**STUDY QUESTIONS:**
**a.** In the news excerpt on decarbonisation rates below, why would future emission cuts have to be far larger? Answer in one to three sentences.
**b.** In the decarbonisation news excerpt below, rewrite the passage from "Decarbonisation in China" up to and including "by Jane Baird)", swapping "pledges" for "commitments" at each occurrence.
**c.** Extend the news excerpt on global decarbonisation below, starting after its final line.

**TEXT EXCERPT:**
──────────

Climate scientists have warned that the chance of limiting the rise to below 2C is getting smaller.
Global carbon emissions went up over 3 percent in 2011 to a record high, according to the International Energy Agency.
Even if the 5 percent rate is achievable in the long term, decarbonisation will not be ramped up immediately, meaning that future cuts would have to be far more.
"Even doubling our current rate of decarbonisation would still lead to emissions consistent with 6C warming by the end of the century," said Leo Johnson, PwC partner for sustainability and climate change.
"To give ourselves a more than 50 percent chance of avoiding 2C will require a six-fold improvement in our rate of decarbonisation."
According to the study, European Union countries had the highest rates of decarbonisation, with Britain, France and Germany all cutting carbon intensity by over 6 percent in 2010-2011.
"The irony is that a key reason for lower energy use was the milder winter in the region. Both the UK and France also witnessed increased generation in low-emissions nuclear power, whereas Germany's exit from nuclear is reflected in its relatively lesser decline in emissions," PwC said.
The United States experienced a 3.5 percent decrease in carbon intensity in 2011, mostly due to a shift to shale gas from coal in its fuel mix and more efficient vehicles.
Decarbonisation in China and India in the last decade seems to have stalled, while Australia's carbon intensity grew by 6.7 percent last year and Japan's was up 0.8 percent.
Although major economies have promised to cut carbon dioxide emissions, the pledges combined are insufficient to meet the 2C target, PwC said.
It questioned whether some of the pledges can be met due to economic pressures.
Nations will meet in Qatar at the end of this month for the next round of U.N. climate talks when they are supposed to discuss ways of ramping up their climate targets.
(Editing by Jane Baird)
"Business as usual is not an option"

──────────

**DATA FOR REVIEW:**

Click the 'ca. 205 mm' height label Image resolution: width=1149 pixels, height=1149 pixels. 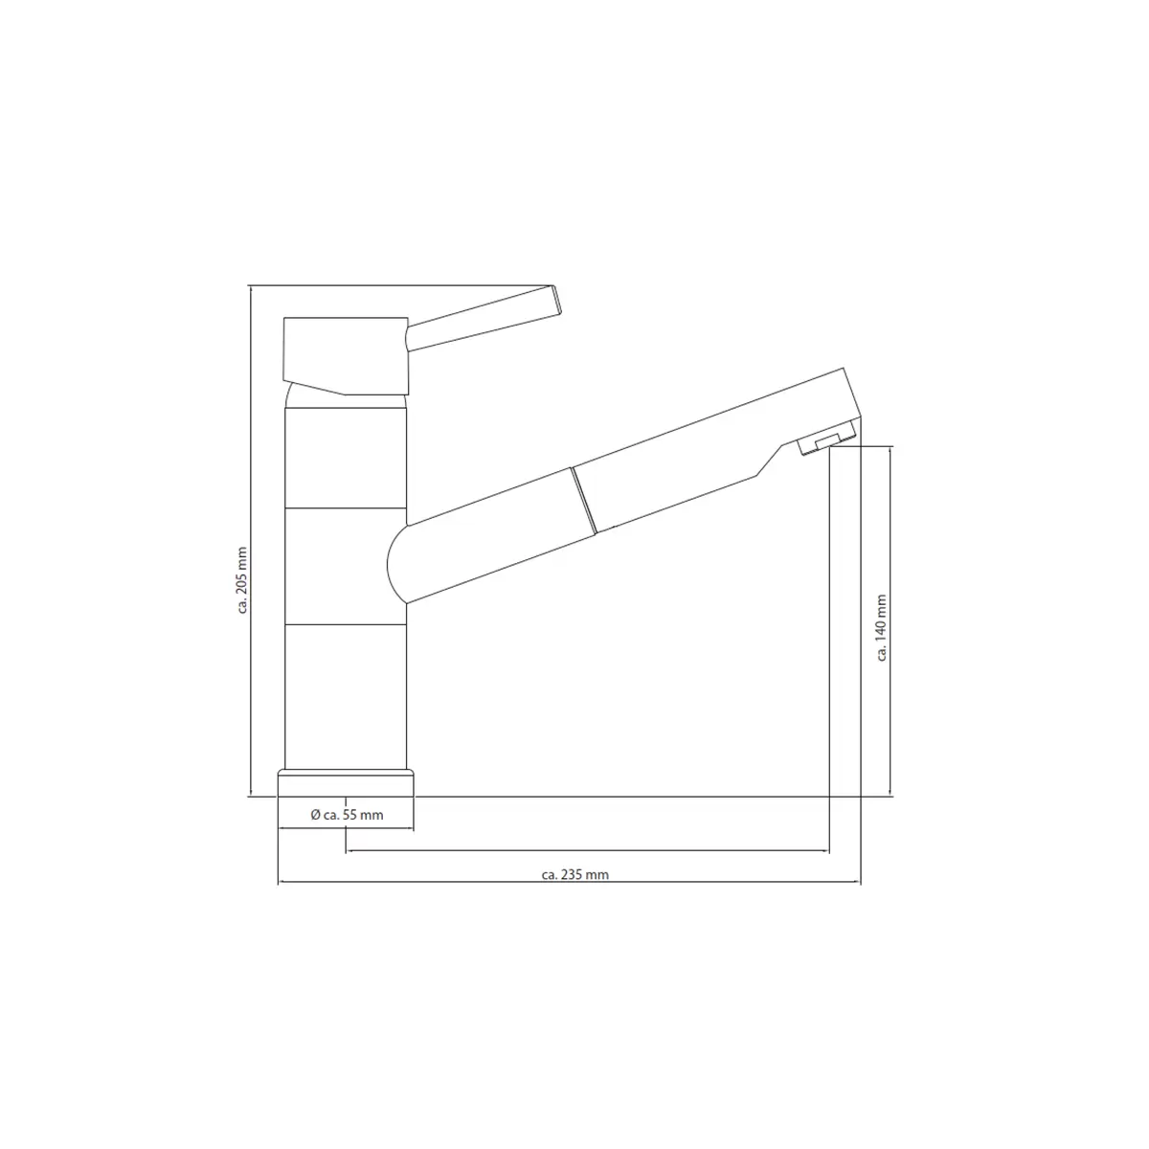pyautogui.click(x=242, y=580)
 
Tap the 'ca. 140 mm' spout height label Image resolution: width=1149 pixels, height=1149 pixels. pyautogui.click(x=882, y=627)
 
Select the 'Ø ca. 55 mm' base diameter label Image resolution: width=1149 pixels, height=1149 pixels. pyautogui.click(x=347, y=815)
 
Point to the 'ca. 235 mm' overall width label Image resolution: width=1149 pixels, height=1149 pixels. pyautogui.click(x=574, y=875)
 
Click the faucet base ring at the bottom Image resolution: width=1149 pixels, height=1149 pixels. pyautogui.click(x=346, y=783)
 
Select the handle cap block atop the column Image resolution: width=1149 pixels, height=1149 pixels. pyautogui.click(x=346, y=356)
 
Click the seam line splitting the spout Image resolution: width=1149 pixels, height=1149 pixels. pyautogui.click(x=583, y=500)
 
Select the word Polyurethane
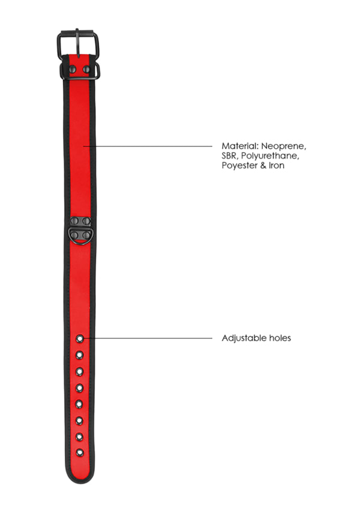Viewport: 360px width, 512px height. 269,155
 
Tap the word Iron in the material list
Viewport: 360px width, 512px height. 275,165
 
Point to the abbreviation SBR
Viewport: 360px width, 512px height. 230,155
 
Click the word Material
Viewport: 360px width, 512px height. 238,146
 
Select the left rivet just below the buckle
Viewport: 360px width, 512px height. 73,70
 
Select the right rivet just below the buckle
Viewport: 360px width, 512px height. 86,70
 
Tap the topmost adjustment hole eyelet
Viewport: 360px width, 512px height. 79,340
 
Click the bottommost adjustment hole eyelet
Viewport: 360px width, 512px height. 79,451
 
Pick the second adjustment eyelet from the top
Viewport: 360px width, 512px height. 79,355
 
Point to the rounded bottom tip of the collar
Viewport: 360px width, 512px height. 80,480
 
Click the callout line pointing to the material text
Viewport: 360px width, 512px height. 150,146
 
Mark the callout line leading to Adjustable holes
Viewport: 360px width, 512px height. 150,337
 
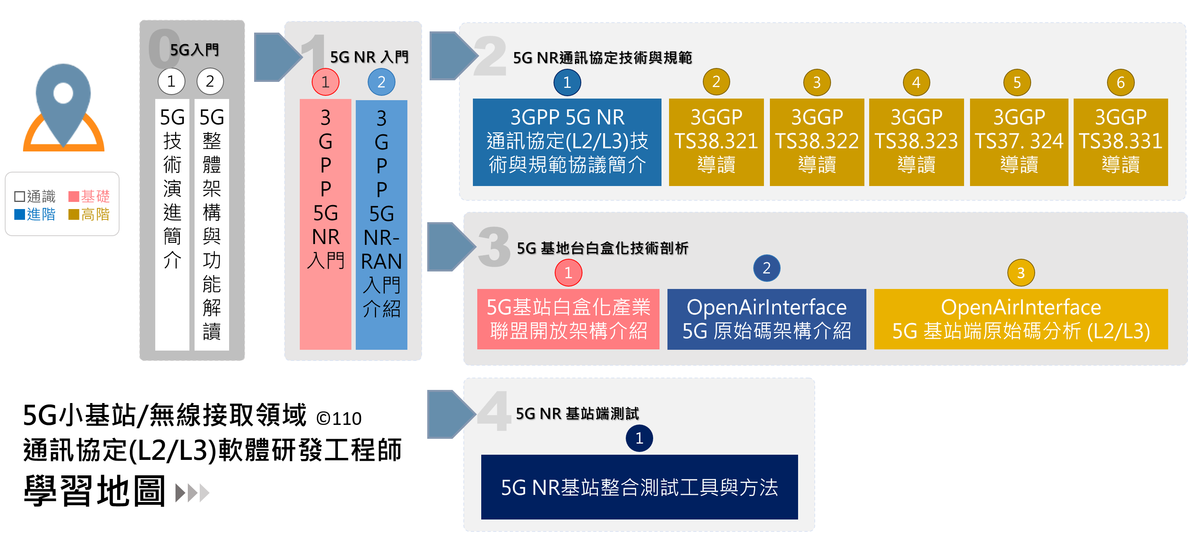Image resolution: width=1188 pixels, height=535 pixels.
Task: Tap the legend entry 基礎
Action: (89, 196)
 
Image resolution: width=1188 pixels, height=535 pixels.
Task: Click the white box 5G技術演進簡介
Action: (172, 224)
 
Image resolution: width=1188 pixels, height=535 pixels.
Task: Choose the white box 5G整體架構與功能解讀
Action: (212, 224)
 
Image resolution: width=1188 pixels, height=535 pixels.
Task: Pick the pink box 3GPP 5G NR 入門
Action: (325, 224)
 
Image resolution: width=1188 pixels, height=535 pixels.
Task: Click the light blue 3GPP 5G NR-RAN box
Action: (382, 224)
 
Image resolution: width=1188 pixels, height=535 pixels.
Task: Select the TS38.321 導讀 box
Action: (716, 142)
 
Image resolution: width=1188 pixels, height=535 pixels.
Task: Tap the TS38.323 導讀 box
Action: (916, 142)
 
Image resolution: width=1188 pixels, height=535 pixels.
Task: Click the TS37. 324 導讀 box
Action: (1018, 142)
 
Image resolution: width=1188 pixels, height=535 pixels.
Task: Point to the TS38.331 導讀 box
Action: (1120, 142)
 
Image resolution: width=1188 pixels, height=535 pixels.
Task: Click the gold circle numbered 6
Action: (1120, 83)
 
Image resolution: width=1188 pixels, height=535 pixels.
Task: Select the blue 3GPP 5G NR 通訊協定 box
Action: (567, 142)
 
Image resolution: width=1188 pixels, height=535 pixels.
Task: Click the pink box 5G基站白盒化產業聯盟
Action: (568, 319)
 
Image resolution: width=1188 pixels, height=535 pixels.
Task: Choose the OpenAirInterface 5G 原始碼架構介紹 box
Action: (766, 319)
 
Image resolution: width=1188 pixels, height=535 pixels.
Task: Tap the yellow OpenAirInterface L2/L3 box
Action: (1020, 319)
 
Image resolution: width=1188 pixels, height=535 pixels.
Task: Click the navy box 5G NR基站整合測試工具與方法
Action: (639, 487)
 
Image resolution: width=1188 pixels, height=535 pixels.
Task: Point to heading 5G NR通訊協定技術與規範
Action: (602, 58)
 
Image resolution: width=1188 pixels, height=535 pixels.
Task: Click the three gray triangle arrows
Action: (192, 493)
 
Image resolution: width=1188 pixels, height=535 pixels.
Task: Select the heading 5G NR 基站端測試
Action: (577, 414)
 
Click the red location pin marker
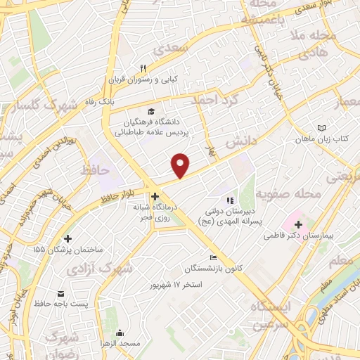tap(181, 165)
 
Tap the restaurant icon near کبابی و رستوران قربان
tap(143, 68)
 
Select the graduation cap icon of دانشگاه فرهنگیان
tap(151, 110)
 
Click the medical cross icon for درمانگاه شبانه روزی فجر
tap(155, 197)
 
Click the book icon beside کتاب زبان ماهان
tap(321, 128)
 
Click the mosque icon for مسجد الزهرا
tap(120, 333)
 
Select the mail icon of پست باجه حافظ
tap(60, 293)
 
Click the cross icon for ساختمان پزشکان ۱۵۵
tap(67, 238)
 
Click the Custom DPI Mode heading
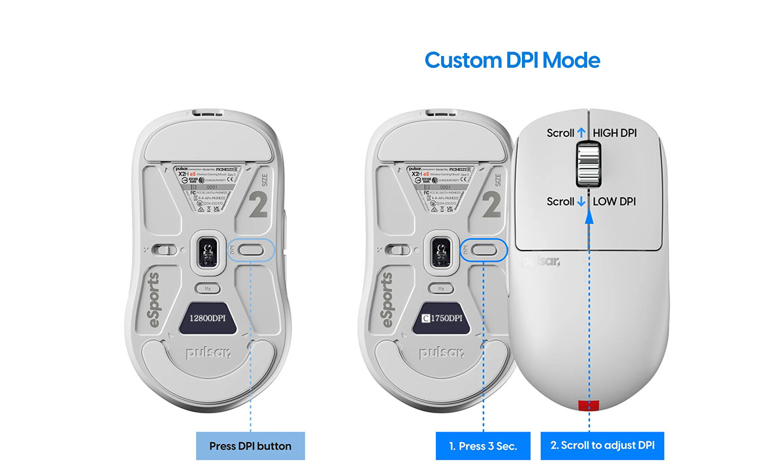512,60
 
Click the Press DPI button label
251,446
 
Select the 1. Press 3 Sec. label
483,446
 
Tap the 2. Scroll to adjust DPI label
602,446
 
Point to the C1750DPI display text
442,319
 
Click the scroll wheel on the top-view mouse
588,167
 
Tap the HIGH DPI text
614,133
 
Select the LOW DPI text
613,202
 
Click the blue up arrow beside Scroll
581,133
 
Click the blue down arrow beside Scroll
581,202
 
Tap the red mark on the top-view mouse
589,405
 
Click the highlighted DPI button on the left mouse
250,249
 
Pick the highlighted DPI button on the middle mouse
484,249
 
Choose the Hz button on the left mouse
208,288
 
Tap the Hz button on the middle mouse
442,288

──────────

**RESPONSES BY TASK:**
**a.** Even if a 5 percent decarbonisation rate is achievable in the long term, decarbonisation will not be ramped up immediately. The cuts that come later would therefore have to be far greater.

**b.**
Decarbonisation in China and India in the last decade seems to have stalled, while Australia's carbon intensity grew by 6.7 percent last year and Japan's was up 0.8 percent.
Although major economies have promised to cut carbon dioxide emissions, the commitments combined are insufficient to meet the 2C target, PwC said.
It questioned whether some of the commitments can be met due to economic pressures.
Nations will meet in Qatar at the end of this month for the next round of U.N. climate talks when they are supposed to discuss ways of ramping up their climate targets.
(Editing by Jane Baird)

**c.**
Key points from the PwC report:
We estimate that the world economy now needs to reduce its carbon intensity by 5.1% every year to 2050 to have a fair chance of limiting warming to 2°C above pre-industrial levels.
Even to have a reasonable prospect of getting to a 4°C scenario would imply nearly quadrupling the current rate of decarbonisation.
The decarbonisation rate required for a 2°C world has not been achieved in a single year since World War 2. The closest the world came to that rate of decarbonisation was during the severe recessions of the late 1970s/early 1980s (4.9% in 1981) and the late 1990s (4.2% in 1999).
The expected reduction in emissions resulting from the current economic slowdown has not materialised, partly because of sustained growth in emerging markets.
The observed relationship between economic growth and CO2 emissions is also asymmetric - emissions tend to grow proportionally with economic growth, but fall by less than the rate of economic decline.
The only way to avoid the pessimistic scenarios will be radical transformations in the ways the global economy currently functions: rapid uptake of renewable energy, sharp falls in fossil fuel use or massive deployment of CCS, removal of industrial emissions and halting deforestation.
This suggests a need for much more ambition and urgency on climate policy, at both the national and international level.
Either way, business-as-usual is not an option.
Regardless of the outcomes at the UN climate change summit in Doha this year, one thing is clear. Governments and businesses can no longer assume that a 2°C warming world is the default scenario.
Any investment in long-term assets or infrastructure, particularly in coastal or low- lying regions, needs to address more pessimistic scenarios.
Sectors dependent on food, water, energy or ecosystem services need to scrutinise the resilience and viability of their supply chains.
More carbon intensive sectors need to anticipate more invasive regulation and the possibility of stranded assets. And governments' support for vulnerable communities needs to consider more drastic actions.